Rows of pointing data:
——

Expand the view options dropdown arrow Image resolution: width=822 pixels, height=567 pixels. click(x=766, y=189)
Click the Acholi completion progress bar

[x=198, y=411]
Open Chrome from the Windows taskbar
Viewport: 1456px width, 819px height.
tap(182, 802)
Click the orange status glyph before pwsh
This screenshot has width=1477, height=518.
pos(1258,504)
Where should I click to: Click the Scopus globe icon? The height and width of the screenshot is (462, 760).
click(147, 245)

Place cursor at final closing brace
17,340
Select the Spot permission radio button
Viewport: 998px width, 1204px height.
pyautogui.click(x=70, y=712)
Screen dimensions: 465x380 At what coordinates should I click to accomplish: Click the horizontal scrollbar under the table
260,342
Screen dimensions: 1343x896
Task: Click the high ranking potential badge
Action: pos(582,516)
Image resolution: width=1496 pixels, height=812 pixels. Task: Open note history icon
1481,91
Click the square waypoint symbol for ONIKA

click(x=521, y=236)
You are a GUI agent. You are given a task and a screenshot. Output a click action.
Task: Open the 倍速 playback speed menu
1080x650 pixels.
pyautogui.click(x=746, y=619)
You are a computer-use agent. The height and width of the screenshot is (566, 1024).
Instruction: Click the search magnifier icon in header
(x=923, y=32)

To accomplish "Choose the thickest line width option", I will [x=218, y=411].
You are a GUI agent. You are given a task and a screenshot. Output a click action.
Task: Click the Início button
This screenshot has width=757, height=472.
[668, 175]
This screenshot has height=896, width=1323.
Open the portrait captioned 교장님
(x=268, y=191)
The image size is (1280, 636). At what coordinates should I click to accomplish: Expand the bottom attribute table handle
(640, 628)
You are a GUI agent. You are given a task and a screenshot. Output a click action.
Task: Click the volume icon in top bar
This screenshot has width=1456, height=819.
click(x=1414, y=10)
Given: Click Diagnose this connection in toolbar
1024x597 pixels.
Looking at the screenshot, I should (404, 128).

——

WHAT YOU HAVE TO DO: Copy out the material above, swapping every "GUI agent" for "interface agent" and leaving everything else untouched.

SOLUTION FOR THIS PROBLEM:
Expand the view options dropdown arrow Image resolution: width=822 pixels, height=567 pixels. click(x=766, y=189)
Click the Acholi completion progress bar

[x=198, y=411]
Open Chrome from the Windows taskbar
Viewport: 1456px width, 819px height.
tap(182, 802)
Click the orange status glyph before pwsh
This screenshot has width=1477, height=518.
pos(1258,504)
Where should I click to: Click the Scopus globe icon? The height and width of the screenshot is (462, 760).
click(147, 245)

Place cursor at final closing brace
17,340
Select the Spot permission radio button
Viewport: 998px width, 1204px height.
pyautogui.click(x=70, y=712)
Screen dimensions: 465x380 At what coordinates should I click to accomplish: Click the horizontal scrollbar under the table
260,342
Screen dimensions: 1343x896
Task: Click the high ranking potential badge
Action: pos(582,516)
Image resolution: width=1496 pixels, height=812 pixels. Task: Open note history icon
1481,91
Click the square waypoint symbol for ONIKA

click(x=521, y=236)
You are a interface agent. You are given a task and a screenshot. Output a click action.
Task: Open the 倍速 playback speed menu
1080x650 pixels.
pyautogui.click(x=746, y=619)
You are a computer-use agent. The height and width of the screenshot is (566, 1024).
Instruction: Click the search magnifier icon in header
(x=923, y=32)

To accomplish "Choose the thickest line width option", I will [x=218, y=411].
You are a interface agent. You are given a task and a screenshot. Output a click action.
Task: Click the Início button
This screenshot has width=757, height=472.
[668, 175]
This screenshot has height=896, width=1323.
Open the portrait captioned 교장님
(x=268, y=191)
The image size is (1280, 636). At what coordinates should I click to accomplish: Expand the bottom attribute table handle
(640, 628)
You are a interface agent. You are given a task and a screenshot. Output a click action.
Task: Click the volume icon in top bar
This screenshot has width=1456, height=819.
click(x=1414, y=10)
Given: Click Diagnose this connection in toolbar
1024x597 pixels.
Looking at the screenshot, I should (404, 128).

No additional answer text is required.